Epstein’s story is medical reporting at its most spellbinding. This chronicle of genetic typos is thoroughly human-driven. By enveloping us in Viles’s story, Epstein makes the scientific concepts that drive the narrative seem not just urgent but also easily comprehensible. We learn about genetic typos not as occurrences that could abstractly happen but as events that have shaped the arc of a human life and precipitated Viles’s private pains and triumphs. Epstein proves himself, moreover, as a confident radio voice.

This American Life has covered ProPublica’s reporting before, and with similarly engrossing results. Continued partnership between the two organizations is likely to be fruitful. But Epstein’s segment, like Paul Kiel’s ProPublica segment that ran on the show in November, comes off too much like an auditory transcription of the corresponding reporting published in ProPublica. Both stories thrill more in print than on the radio—especially Epstein’s, which is accompanied by photos of Viles and Lopes-Schliep, as well as images of Viles’s correspondence with researchers.

It might be enough for Glass and his staff to simply showcase ProPublica’s stellar reporting. For many people, a podcast is a more digestible format than a 6,000-word article. And This American Life reaches a broader audience than ProPublica could hope for on its own.

Still, I think that This American Life producers have an opportunity to think about what they can add to a story initially told in article form. By working with ProPublica reporters to adapt longform writing to the special demands of radio, they could construct segments that complement—rather than just repeat—ProPublica’s content.

The second act features Tig Notaro—and, importantly, Carol Ashton, the mother of Tig’s fiancée. On a car ride, Ashton tries to tell a joke that she’s made up, but laughs so uncontrollably that she can’t get it out. Tig decides to bring her future mother-in-law onstage at a comedy club two weeks later to tell her joke to a live audience.

The real humor in this segment is the joke-within-a-joke. We laugh at how hard Ashton, described as a tasteful civilian mom, is chortling at her own quip. As a mom telling what is certainly a “mom joke”, Ashton is utterly winning; her refined glee carries the segment.
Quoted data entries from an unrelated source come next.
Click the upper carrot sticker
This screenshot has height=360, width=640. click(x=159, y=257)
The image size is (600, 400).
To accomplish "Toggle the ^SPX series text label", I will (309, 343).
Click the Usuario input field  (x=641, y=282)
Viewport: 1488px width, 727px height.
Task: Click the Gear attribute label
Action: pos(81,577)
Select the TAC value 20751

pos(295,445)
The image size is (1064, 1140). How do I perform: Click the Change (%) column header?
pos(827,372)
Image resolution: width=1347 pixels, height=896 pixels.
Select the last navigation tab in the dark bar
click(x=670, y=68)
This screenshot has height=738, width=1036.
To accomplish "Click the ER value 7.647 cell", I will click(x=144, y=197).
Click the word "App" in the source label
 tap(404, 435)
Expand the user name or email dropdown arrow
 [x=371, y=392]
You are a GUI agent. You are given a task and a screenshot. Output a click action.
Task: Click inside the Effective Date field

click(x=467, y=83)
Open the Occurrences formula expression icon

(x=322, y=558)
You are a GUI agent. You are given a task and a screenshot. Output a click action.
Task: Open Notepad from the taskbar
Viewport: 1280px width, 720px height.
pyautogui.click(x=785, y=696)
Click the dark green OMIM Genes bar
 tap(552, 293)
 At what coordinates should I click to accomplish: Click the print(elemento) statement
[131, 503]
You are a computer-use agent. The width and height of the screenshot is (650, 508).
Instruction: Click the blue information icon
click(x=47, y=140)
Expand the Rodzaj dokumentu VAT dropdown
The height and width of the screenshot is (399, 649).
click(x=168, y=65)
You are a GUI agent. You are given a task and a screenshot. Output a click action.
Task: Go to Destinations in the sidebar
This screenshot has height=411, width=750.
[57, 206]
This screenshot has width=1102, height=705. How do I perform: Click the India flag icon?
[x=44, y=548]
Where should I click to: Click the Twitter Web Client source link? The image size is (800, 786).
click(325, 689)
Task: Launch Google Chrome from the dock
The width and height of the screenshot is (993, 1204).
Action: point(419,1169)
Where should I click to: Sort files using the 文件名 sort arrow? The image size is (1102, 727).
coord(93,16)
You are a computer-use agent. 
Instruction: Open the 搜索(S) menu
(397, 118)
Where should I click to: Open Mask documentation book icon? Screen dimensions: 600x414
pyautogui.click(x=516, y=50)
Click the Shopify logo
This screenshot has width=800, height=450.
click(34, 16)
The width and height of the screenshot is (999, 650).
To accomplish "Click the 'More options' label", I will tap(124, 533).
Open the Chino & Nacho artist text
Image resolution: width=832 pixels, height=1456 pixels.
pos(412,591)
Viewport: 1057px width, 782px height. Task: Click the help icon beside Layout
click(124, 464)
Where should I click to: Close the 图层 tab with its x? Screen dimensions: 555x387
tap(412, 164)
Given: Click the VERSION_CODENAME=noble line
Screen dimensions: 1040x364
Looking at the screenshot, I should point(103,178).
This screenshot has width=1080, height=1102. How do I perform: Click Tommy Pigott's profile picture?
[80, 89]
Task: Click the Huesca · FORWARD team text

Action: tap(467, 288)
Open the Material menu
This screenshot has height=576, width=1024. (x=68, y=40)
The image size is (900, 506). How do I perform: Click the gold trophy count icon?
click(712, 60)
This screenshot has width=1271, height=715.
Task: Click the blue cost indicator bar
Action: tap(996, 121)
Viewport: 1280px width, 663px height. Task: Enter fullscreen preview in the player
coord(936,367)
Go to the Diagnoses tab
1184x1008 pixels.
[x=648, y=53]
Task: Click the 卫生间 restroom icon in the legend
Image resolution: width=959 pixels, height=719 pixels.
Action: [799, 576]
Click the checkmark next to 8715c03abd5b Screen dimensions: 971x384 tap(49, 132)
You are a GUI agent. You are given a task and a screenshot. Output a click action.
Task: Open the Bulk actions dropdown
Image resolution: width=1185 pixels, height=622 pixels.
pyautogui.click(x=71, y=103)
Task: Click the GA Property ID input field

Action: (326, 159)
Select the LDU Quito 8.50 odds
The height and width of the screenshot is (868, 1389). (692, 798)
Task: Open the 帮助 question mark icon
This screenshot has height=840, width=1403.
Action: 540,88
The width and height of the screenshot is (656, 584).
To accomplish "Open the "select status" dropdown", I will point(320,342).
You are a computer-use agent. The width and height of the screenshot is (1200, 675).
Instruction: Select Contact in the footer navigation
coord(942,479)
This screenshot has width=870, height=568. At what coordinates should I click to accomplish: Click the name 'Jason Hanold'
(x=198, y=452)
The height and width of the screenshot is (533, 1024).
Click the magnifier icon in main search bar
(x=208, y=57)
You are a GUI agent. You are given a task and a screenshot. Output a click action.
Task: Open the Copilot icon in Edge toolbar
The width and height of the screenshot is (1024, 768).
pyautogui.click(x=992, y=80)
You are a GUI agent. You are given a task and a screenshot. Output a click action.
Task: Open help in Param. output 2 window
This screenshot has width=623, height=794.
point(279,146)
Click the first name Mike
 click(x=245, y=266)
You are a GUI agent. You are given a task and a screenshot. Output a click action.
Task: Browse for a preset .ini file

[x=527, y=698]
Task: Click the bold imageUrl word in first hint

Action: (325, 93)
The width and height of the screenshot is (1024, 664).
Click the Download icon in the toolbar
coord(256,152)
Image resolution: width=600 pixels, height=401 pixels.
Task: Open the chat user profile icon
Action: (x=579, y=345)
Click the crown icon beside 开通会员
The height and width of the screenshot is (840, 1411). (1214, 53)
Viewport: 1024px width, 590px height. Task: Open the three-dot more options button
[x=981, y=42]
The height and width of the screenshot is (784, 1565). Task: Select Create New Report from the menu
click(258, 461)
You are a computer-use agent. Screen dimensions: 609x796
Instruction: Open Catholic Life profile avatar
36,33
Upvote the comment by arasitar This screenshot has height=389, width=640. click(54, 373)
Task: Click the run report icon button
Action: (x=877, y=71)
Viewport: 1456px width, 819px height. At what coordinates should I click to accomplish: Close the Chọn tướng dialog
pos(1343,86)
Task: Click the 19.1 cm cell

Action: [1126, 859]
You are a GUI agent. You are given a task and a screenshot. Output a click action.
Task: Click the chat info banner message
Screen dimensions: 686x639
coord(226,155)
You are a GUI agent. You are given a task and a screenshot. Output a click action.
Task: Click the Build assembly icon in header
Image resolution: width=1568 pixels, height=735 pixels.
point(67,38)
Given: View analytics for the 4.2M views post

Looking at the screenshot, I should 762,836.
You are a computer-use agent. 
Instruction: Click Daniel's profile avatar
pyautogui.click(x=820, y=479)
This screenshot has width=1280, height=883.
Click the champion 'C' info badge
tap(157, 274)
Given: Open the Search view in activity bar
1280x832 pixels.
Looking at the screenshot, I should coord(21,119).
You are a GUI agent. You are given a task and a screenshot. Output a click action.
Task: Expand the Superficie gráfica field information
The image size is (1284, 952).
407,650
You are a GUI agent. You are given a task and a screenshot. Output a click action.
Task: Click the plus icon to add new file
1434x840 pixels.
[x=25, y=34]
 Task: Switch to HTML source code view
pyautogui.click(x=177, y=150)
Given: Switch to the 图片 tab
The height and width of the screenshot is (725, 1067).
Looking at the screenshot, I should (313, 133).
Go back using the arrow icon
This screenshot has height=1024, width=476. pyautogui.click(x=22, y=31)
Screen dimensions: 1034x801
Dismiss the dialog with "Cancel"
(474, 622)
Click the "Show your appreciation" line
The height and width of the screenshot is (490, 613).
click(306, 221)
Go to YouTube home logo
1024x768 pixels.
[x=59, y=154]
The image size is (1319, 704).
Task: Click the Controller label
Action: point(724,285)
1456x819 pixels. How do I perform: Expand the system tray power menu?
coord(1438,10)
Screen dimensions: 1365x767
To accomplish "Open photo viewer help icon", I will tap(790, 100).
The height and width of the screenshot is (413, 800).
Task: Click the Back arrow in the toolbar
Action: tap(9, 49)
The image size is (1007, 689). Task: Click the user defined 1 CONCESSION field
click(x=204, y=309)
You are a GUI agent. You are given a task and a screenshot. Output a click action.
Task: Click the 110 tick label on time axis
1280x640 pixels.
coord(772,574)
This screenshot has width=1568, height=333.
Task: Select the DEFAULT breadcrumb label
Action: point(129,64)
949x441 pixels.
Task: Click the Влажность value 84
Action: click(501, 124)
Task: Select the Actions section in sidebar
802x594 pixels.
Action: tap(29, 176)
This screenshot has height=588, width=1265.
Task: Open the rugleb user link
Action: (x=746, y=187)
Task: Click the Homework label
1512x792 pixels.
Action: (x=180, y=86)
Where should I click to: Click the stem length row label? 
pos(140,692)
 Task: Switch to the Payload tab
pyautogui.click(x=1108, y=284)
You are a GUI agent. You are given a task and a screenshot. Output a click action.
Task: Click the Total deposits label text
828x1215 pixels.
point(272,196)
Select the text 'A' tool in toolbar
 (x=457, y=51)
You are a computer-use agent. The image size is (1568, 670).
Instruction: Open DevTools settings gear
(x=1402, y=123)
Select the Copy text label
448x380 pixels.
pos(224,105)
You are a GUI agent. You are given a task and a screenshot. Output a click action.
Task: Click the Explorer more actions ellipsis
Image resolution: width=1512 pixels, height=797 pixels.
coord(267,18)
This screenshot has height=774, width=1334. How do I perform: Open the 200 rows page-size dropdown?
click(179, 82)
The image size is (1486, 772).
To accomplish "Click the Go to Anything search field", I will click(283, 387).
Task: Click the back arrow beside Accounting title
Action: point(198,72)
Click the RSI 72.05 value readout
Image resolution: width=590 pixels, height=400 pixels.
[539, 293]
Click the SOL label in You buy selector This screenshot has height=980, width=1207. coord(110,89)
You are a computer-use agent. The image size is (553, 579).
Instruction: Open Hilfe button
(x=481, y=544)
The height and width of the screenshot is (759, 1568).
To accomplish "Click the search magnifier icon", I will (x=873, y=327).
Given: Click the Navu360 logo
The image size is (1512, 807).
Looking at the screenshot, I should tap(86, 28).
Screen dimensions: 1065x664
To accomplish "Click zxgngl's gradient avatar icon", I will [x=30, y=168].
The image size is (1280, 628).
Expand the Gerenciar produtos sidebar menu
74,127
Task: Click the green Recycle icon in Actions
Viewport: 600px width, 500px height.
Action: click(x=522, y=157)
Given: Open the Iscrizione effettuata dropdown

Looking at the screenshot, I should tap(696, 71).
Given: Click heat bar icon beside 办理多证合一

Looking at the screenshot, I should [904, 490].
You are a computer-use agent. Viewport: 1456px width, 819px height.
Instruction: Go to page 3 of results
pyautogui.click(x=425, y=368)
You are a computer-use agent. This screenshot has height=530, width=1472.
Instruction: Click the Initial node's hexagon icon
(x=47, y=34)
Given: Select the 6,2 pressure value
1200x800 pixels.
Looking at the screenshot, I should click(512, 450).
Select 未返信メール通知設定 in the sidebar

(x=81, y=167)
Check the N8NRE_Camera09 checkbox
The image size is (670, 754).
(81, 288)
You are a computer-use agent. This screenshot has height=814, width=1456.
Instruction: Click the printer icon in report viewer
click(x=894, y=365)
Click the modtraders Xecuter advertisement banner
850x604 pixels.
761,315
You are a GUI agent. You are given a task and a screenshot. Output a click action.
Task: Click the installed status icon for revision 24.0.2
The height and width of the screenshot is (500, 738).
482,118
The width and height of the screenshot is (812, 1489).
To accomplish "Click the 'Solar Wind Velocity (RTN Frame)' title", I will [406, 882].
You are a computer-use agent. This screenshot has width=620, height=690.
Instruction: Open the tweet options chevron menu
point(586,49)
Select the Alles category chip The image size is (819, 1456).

Act three is a bizarre choice: a short story by Etgar Keret read by the actor Alex Karpovsky. I am pleased that This American Life is incorporating literature into radio. But the story highlighted here does not lend itself well to This American Life’s breezy ethos—and clunks after the lighthearted Tig segment that comes just prior. The story is brief, allegorical, and ends with death. I suspect the tale is better appreciated within the collection in which it was published. It may be worth observing, also, that the Keret isn’t American but Israeli—but then again, as I’ve noted before, This American Life’s commitment to covering specifically American topics is inconsistent, and this isn’t ipso facto a negative thing.

This American Life has,successfully incorporated fiction into its programming. In an episode commemorating Frank Sinatra, Michael Ventura read aloud from his novel The Death of Frank Sinatra (1996). With its jazzy, undulating sentences, the passage was a delight to hear aloud. Keret’s story, by contrast, is written in sparse minimalist language: effective, perhaps, but less easily transported to radio. Verbal pyrotechnics might be one useful criterion for determining which works of fiction are radio-friendly; another strategy would be to include comedic or quasi-comedic short stories written in the same chatty, lightly ironical tone that This American Life contributors frequently adopt for the autobiographical narratives that the show often features. By showcasing fiction that begs to be read aloud, or that accords well with the tone of accompanying segments, This American Life could promote literature with verve—rather than with the flat thud that ends not just this episode but also (literally) Keret’s story.